RICHMOND, Va. (WRIC) — The Virginia Employment Commission is currently reviewing hundreds of thousands of suspected fraud cases, according to VEC Commissioner Carrie Roth.
In an interview on Thursday, Roth said the backlog is the result of historic underfunding and understaffing at the start of the pandemic, coupled with a record number of weekly claims and a relaxed application process designed to get money out the door quickly during a sharp economic downturn.
Roth said, since March 2020, the state has distributed $1.6 billion in known and potentially fraudulent claims. She said that accounts for roughly 10% of all payments.
Currently, Roth said the VEC is in the process of reviewing 99,376 unpaid and 180,261 paid potentially fraudulent claims.
“We want people to know that only the individuals who have received benefits that they have earned are the folks that we want to pay. Anybody else, we’re coming after you,” Roth said.
Alicia Hanrahan, who says she was a victim of fraud, has yet to see results.
Hanrahan received a letter from the VEC in December that someone had tampered with her bank account information, which she reported to the agency as fraud that same month and later on to her local sheriff’s department. She later received another letter saying she would have to pay taxes on $756 in benefits that were apparently paid out before the issue was flagged in connection with a job that she was still working during that time.
Hanrahan said customer services representatives at the VEC repeatedly failed to give her guidance and refused to give her the information she needed to remedy the problem.
“Nobody could give me any information. Nobody was helping me out and I honestly felt like nobody cared,” Hanrahan said.
More than seven months later, Hanrahan is now newly unemployed and her case remains under review.
“Now I literally don’t have a job. I’m a single mother and I do need unemployment and I’m being told I can’t get it because of this fraud case that should’ve been cleared up a long time ago,” Hanrahan said.
“Sit and wait, that is what I’m being told. That’s crazy to me, that’s crazy. How many people are sitting in their house waiting for unemployment because of a fraud case who can’t pay their rent now,” Hanrahan continued.
Roth said, since taking over in January, they have successfully recovered roughly $40 million in wrongful payments with more than $60 million remaining. She said that’s in connection to 17,401 cases of confirmed fraud.
While employers normally have to review unemployment claims before benefits are approved, Roth said that step was waived during the pandemic to expedite the process. She said that could explain how someone like Hanrahan could have benefits paid out under their name while they’re actively employed.
“They were taking it for their word that the individual was the individual who had been employed. That practice is no longer in existence and created a huge problem,” Roth said.
Under a new state law, employers must file separation reports electronically, which should improve the efficiency and the accuracy of the system, according to Roth.
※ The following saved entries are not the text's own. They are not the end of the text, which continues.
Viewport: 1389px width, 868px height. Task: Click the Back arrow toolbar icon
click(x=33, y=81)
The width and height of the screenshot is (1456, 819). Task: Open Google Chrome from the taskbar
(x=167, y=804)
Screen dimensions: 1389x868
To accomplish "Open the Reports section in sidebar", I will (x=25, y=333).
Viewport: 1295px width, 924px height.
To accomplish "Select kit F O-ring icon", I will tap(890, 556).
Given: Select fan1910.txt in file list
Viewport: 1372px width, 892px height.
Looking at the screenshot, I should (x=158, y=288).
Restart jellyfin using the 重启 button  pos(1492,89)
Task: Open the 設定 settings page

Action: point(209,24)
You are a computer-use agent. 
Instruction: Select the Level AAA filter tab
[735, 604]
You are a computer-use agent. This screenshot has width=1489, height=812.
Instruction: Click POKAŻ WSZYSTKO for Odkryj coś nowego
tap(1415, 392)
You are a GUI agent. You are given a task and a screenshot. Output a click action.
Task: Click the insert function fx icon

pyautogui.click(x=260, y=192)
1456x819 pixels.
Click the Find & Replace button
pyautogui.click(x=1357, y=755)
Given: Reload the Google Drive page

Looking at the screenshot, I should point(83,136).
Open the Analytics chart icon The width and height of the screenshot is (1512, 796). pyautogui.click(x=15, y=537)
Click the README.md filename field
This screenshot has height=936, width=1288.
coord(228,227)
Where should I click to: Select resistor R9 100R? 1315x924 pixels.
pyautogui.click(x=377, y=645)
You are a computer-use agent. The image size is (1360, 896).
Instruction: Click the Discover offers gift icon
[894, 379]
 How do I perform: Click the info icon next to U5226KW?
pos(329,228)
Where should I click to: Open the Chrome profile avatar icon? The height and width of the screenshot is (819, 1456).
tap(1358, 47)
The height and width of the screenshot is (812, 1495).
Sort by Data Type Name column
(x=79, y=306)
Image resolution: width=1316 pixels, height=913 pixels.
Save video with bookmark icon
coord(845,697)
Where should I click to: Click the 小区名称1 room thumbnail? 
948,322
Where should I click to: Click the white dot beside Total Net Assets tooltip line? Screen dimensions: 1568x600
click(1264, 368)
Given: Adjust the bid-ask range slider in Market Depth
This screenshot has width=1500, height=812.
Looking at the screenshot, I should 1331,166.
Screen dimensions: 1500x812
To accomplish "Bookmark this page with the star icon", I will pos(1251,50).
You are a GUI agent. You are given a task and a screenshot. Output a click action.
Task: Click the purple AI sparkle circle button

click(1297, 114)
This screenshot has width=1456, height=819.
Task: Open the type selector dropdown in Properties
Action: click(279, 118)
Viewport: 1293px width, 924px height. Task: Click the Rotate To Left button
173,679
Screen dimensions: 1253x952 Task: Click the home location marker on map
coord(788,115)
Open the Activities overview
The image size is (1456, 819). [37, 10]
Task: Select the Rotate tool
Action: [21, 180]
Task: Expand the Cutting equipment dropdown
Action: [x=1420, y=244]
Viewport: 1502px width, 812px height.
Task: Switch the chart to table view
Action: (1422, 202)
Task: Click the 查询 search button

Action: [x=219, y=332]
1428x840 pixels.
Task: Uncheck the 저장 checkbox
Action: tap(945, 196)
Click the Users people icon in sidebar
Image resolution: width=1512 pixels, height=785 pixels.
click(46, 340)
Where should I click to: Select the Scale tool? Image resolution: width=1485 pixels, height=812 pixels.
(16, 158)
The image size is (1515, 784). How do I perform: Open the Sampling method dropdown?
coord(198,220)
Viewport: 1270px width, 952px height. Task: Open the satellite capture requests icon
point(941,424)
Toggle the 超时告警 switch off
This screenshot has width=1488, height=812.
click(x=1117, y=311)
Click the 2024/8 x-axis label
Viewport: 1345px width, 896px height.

Another bill, which takes effect July 1, aims to put more guardrails on the VEC, improve communication between state agencies and crack down on fraud.
Roth said basic cases of identity theft can be resolved in under an hour but she couldn’t give a timeline for how long someone like Hanrahan should expect to wait.
“It’s going to depend on what the case is and the complexity of the case on how quickly we can move through it, but I will tell you it is our hyper-focus, and our phase two of this backlog removal is on this potential fraud and fraud,” Roth said. “It’s not easy, it is challenging work. But again, we have added additional resources to amplify the work to try to get these resolved quicker.”
Note: The television version of this story said there were roughly 190,000 paid potentially fraudulent claims, as cited by Roth in an interview. Gov. Glenn Youngkin’s office later confirmed the correct number to be 180,261.